2025-01-05

Akan nehir ve dolan göl

Akan Nehir ve Dolan Göl

Bir varmış, bir yokmuş, evvel zaman içinde, kalbur saman içinde, dağların arasında bir nehir ve bir göl yaşarmış. 

Nehir sürekli akarmış; çakıl taşlarına şarkılar söyleyerek, dalların altından süzülerek yol alırmış. Göl ise sessiz, sakin, dingin bir şekilde nehrin ona taşıdığı suyu biriktirirmiş. 

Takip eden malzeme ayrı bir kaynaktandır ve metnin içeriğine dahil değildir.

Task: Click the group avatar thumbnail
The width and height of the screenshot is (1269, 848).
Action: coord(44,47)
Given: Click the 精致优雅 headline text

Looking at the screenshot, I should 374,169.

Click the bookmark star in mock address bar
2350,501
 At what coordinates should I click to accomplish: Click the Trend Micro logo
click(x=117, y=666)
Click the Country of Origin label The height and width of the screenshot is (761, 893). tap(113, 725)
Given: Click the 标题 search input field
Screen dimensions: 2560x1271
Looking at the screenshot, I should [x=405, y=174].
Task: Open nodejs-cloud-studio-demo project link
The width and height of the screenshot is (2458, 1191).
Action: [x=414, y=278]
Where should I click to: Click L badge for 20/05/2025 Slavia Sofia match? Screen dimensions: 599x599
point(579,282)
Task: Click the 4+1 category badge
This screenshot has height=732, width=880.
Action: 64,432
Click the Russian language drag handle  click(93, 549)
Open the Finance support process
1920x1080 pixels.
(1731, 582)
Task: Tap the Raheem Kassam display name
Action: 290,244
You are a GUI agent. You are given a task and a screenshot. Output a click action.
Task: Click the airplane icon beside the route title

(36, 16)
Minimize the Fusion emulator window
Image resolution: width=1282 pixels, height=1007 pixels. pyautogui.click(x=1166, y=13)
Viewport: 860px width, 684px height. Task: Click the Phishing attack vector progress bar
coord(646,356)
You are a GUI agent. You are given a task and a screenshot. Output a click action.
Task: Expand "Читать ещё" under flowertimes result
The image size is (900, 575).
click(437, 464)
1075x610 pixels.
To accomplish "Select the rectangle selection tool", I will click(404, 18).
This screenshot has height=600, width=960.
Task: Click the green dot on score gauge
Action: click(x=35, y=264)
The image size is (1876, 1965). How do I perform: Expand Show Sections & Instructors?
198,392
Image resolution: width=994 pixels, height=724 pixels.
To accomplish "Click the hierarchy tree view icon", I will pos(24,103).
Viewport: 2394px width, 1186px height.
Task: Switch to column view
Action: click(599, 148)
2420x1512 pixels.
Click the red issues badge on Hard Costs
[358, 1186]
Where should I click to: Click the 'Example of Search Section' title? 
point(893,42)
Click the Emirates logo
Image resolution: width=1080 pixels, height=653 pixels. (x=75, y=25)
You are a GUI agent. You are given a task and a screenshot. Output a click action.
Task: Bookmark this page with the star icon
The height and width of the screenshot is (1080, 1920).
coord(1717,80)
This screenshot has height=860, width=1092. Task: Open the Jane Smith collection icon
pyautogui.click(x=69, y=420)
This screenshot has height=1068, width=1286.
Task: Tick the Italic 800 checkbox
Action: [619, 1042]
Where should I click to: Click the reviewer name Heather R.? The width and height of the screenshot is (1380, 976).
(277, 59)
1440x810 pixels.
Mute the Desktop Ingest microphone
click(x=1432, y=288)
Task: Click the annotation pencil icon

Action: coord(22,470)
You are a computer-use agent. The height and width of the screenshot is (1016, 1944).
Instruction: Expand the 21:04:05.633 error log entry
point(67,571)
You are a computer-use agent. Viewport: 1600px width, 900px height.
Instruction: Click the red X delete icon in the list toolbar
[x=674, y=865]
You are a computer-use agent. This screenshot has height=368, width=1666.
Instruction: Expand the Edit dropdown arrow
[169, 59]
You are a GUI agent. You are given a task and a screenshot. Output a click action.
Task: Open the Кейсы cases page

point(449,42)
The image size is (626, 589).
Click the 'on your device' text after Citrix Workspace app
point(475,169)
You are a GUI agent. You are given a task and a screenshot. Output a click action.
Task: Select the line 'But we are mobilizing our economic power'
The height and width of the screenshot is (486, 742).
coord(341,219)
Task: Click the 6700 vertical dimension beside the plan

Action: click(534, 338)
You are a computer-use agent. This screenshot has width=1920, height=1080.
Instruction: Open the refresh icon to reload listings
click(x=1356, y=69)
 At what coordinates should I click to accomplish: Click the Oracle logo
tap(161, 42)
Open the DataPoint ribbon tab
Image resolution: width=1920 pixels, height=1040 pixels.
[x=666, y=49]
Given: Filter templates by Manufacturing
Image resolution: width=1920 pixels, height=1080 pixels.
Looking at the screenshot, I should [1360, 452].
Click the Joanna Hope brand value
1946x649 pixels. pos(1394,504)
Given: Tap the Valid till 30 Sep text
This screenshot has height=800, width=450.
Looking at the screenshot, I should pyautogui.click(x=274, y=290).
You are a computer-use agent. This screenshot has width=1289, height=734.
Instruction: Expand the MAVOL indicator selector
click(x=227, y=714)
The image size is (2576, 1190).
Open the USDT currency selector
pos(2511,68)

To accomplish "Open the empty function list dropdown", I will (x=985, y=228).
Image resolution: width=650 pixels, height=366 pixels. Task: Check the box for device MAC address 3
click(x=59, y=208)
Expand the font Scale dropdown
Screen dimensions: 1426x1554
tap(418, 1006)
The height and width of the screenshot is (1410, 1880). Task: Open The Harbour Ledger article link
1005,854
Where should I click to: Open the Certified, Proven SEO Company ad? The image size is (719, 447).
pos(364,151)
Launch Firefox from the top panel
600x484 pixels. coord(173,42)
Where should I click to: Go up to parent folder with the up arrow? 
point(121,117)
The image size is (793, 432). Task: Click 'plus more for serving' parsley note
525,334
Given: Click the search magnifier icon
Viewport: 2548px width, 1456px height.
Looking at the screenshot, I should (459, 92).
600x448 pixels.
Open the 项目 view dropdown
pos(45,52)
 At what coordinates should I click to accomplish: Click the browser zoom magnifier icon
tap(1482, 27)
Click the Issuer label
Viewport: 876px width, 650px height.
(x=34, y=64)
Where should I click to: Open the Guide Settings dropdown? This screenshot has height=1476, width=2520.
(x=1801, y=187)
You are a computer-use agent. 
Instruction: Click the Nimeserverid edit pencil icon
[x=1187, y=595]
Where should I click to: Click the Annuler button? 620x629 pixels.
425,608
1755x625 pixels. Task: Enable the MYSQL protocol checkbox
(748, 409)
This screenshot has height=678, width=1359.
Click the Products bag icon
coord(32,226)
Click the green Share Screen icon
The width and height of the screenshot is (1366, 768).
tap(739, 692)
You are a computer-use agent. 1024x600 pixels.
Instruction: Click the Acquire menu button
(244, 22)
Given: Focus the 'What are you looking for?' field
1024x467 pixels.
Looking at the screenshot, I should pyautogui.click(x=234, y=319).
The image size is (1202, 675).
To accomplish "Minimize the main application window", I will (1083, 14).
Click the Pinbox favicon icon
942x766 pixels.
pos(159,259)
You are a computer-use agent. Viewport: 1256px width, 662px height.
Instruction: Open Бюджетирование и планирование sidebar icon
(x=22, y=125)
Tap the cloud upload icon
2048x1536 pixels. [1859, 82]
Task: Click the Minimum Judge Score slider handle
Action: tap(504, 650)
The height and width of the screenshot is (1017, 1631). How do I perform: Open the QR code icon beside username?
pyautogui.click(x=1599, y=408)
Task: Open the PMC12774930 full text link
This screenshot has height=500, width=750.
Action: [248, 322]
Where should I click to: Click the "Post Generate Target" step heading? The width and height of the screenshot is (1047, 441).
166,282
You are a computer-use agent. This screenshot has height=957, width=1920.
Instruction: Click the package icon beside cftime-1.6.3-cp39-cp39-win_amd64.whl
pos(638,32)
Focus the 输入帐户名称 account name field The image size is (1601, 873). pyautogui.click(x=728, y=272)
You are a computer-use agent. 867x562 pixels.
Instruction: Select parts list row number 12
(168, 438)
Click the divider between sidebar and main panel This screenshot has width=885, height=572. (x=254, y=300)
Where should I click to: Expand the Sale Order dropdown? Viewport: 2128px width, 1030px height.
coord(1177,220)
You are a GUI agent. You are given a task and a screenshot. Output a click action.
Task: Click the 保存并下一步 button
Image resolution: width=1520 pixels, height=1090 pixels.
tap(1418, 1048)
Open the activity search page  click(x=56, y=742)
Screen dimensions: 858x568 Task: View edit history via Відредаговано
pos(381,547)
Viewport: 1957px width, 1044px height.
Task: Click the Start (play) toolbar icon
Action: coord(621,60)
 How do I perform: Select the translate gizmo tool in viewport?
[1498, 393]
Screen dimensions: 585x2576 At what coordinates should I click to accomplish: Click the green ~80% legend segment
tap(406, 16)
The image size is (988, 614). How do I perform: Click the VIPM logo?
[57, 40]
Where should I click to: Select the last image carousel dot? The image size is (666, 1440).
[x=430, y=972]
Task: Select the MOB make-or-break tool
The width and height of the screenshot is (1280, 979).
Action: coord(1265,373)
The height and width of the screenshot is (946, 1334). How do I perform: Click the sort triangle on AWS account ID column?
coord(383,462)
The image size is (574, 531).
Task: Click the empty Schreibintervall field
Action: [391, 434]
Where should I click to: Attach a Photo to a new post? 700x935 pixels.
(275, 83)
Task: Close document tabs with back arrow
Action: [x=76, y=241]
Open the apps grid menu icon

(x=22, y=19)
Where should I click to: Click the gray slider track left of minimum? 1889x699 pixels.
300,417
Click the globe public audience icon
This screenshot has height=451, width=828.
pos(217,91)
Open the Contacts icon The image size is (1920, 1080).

Bu iki dost, birbirlerini tamamlayan bir uyum içindeymiş.

Denge

Bir gün nehir, göle şöyle demiş:
"Ey dostum, sen hep sakinsin, hep biriktiriyorsun. Peki ya ben hep aktığım için yorulursam, ne olur?"

Göl gülümsemiş ve cevap vermiş:
"Sen aktığın sürece ben varım, sevgili nehir. Suyun olmazsa ben kururum. Ama endişelenme; eğer yorulursan, bir süre akmayı yavaşlat, ben biriktirdiğim suyu sana geri veririm. Böylece dinlenmiş olursun."

Bu konuşma nehrin içini rahatlatmış. O günden sonra nehir, gerektiğinde yavaşlamayı öğrenmiş ve göl, bu döngünün dengesini hep korumuş.

Sessizlik

Bir başka gün, nehir göle kızgın bir şekilde seslenmiş:

"Sen hep susuyorsun! Beni dinliyorsun ama bana cevap vermiyorsun. Neden hiç konuşmuyorsun?"

Göl, derin bir nefes almış ve şöyle demiş:
"Ben seni dinlemekten memnunum, sevgili nehir. Senin şarkıların ve sözlerin bana hayat veriyor. Eğer ben de konuşursam, ikimiz de akar gideriz, geriye hiçbir şey kalmaz."

Nehir, gölün bu bilgece sözlerini duyunca sakinleşmiş. O günden sonra nehir, gölün sessizliğini bir zayıflık değil, bir güç olarak görmeye başlamış.

Tıkanıklık

Bir zaman sonra, nehrin önüne büyük bir kaya düşmüş. Nehir akamamış, göl dolamamış. İkisi de birbirlerini özlemiş. Nehir, çaresizce bağırmış:
"Ey göl, seni dolduramıyorum! Neden yardım etmiyorsun?"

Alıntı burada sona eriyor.